Following the steps above, a complete characterization of the underlying Hamiltonian and dissipative dynamics of the quantum device as given by the Lindbladian is obtained. The two key steps of the protocol are the choice of the set {(ρj, Oi)} and the polynomial interpolation used to obtain estimates of the time derivatives. Below, we outline the details of both steps and provide rigorous guarantees on the precision of the protocol. Importantly, we show that Lieb-Robinson bounds on the spread of correlations in the system can be used to ensure robust polynomial fitting of the time traces of expectation values allowing for an exponential relaxation of the temporal resolution compared to finite difference methods rendering the protocol feasible for near-term quantum devices.

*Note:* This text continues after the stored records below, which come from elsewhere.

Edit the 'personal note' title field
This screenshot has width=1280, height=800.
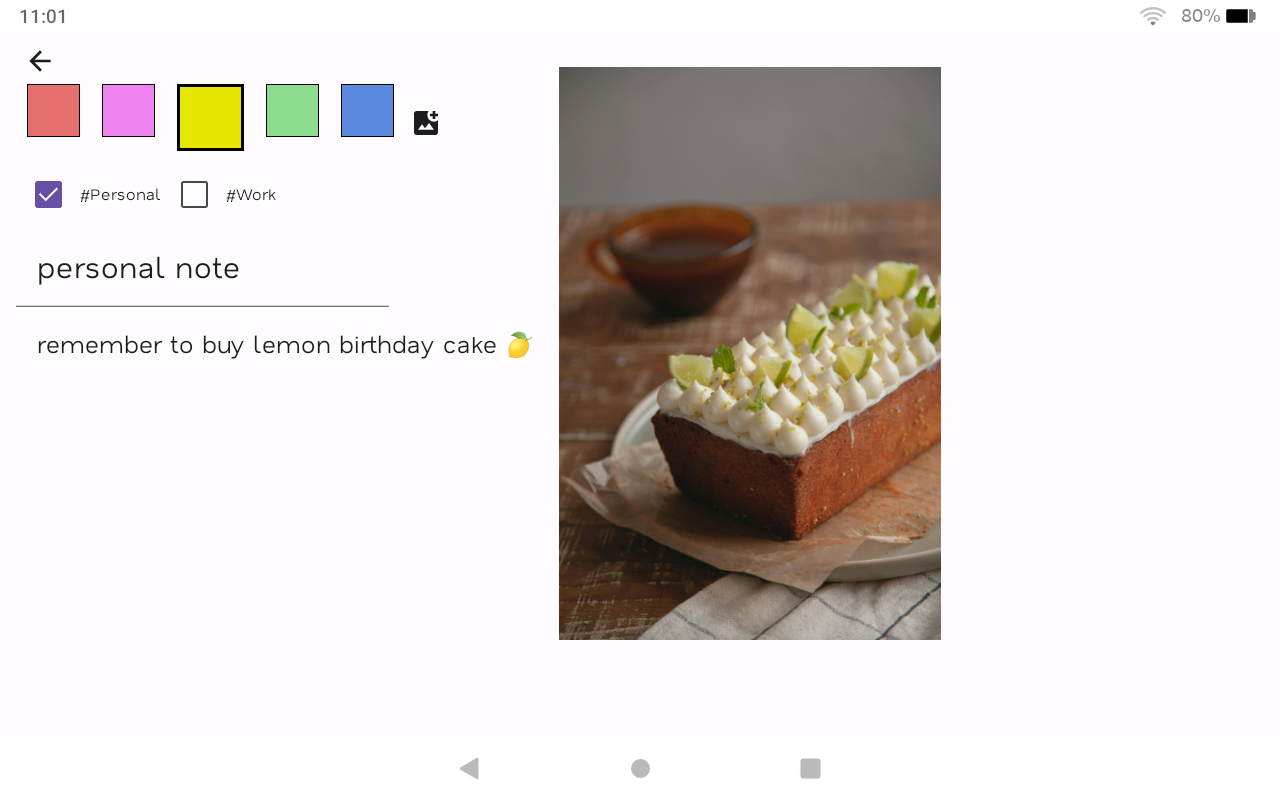click(x=202, y=269)
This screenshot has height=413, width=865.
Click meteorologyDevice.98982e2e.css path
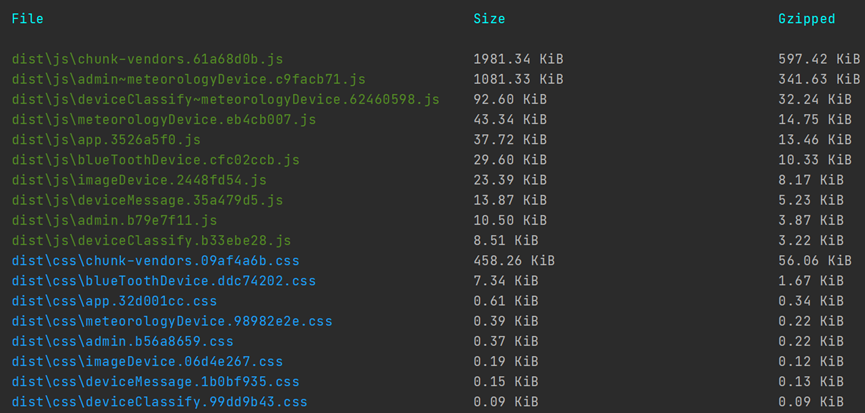coord(172,321)
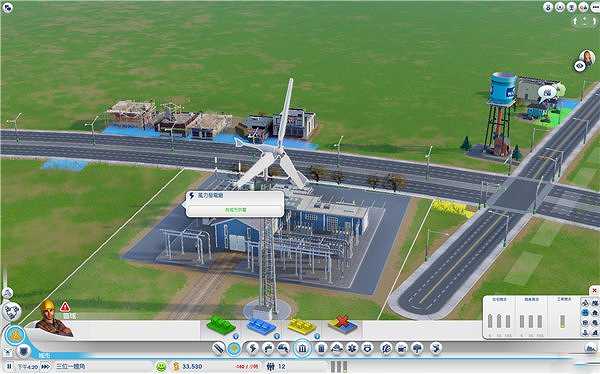Close the zone demand graph panel
Screen dimensions: 600x374
coord(594,291)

Choosing the set of initial states and observables

The first step in the classical pre-processing is to expand \({{{{{{{\mathcal{L}}}}}}}}\) in an operator basis constructed from tensor products of single-qubit Pauli matrices and the identity. The right-hand side (rhs) of the Master equation \(\frac{\,{{\mbox{d}}}}{{{\mbox{d}}}\,t}{{{{{{{\rm{tr}}}}}}}}[\,{\rho }_{j}{O}_{i}(t)]={{{{{{{\rm{tr}}}}}}}}[\,{\rho }_{j}{{{{{{{\mathcal{L}}}}}}}}({O}_{i})]\) can be expanded as a sum of single Pauli matrices and their products. Our goal is to isolate the unknown expansion coefficients. To this end, we consider an initial state of the form

$$\begin{array}{r}{\rho }_{k,l}^{(i,j)}=\frac{\left(I+{\sigma }_{k}^{(i)}\right)}{2}\otimes \frac{\left(I+{\sigma }_{l}^{(j)}\right)}{2}\otimes {\rho }_{n-2},\end{array}$$
(2)

where k, l = x, y, z. Thus, the i’th and j’th qubit are prepared in eigenstates of the Pauli matrices σk and σl while the state of the remaining n − 2 qubits, ρn−2, is assumed to be the maximally mixed state.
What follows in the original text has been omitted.